ECR 2013 Rec: Feasibility of abdominal diffusion Kurtosis imaging compared to standard diffusion weighted imaging at 1.5 and 3 Tesla #SS1701b #B0829
B-0829 Feasibility of abdominal diffusion Kurtosis imaging compared to standard diffusion weighted imaging at 1.5 and 3 Tesla
H. Haubenreisser, J. Hansmann, A. Lemke, J. Wambsganss, S.O. Schönberg, U. Attenberger | Monday, March 11, 10:30 – 12:00 / Room I/K
Purpose: To demonstrate the feasibility of diffusion kurtosis imaging (DKI) for the depiction and differentiation of liver and kidney abnormalities in comparison to standard diffusion weighted imaging (DWI) at 1.5 and 3 T.

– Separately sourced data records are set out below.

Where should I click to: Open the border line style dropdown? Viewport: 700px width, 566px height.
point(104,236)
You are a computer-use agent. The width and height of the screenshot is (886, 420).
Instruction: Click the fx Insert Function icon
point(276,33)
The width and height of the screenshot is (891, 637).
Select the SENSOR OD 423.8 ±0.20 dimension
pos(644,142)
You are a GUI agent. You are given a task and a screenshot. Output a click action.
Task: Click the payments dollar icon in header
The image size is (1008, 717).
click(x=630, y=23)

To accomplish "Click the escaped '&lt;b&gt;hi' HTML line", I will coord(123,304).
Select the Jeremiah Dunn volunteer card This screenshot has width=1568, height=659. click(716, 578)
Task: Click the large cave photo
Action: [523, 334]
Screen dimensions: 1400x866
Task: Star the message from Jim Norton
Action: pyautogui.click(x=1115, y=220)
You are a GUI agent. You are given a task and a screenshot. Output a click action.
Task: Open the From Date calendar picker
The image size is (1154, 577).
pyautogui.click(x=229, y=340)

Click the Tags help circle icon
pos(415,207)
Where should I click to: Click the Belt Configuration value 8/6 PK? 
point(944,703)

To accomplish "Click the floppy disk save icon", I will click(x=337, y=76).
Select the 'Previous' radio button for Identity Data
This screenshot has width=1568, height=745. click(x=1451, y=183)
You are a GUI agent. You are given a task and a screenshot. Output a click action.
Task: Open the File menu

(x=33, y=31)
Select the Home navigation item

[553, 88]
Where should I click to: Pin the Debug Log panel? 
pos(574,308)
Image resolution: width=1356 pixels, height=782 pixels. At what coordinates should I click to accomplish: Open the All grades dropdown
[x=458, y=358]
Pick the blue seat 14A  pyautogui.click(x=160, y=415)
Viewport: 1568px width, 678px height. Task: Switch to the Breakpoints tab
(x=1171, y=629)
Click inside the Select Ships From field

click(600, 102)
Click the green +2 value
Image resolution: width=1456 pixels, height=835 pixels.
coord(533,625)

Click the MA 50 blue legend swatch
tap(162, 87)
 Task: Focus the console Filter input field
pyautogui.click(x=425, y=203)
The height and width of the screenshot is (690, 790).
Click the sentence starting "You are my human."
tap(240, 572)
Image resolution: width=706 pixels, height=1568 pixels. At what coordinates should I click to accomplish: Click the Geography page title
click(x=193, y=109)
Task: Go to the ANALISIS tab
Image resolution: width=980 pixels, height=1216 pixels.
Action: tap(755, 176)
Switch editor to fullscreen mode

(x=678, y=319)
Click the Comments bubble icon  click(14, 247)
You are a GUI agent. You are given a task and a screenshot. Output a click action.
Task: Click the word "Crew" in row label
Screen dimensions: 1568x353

Methods and Materials: 109 consecutive patients underwent a routine abdominal MR protocol including standard DWI and DKI. 1.5 and 3 T b-values for DKI were identical: b=0-100-500-1000-1500-2000 s/mm². 55 liver and 36 kidney lesions were evaluated at 1.5 T, and 16 liver and 11 kidney lesions, respectively, at 3 T. DKI was assessed by an in-house built software. Kurtosis values were quantified by region-of-interest analysis and compared between lesions and normal parenchyma by a Wilcoxon rank sum test.
Results: Mean kidney kurtosis values were identical at 1.5 and 3 T in normal parenchyma (K=0.5) and cysts (K=0.4). Differences dependent on field strength were only found in malignant tumours (0.8 vs 0.5). At 1.5 as well as 3 T, cysts, tumours and normal kidney parenchyma could be differentiated with significance (p<0.0413) using the kurtosis values. At both field strengths, cysts, benign and malignant liver tumours could be differentiated with statistical significance from normal parenchyma (p<0.001, p<0.0071, p<0.001). However, malignant and benign liver tumours were significantly different at 1.5 T (p=0.0382). Abnormalities and normal parenchyma could be visually differentiated on both, DWI and DKI.
Conclusion: DKI of kidney and liver abnormalities is feasible at both, 1.5 and 3 T and allows for a quantified differentiation between normal parenchyma and pathologic lesions.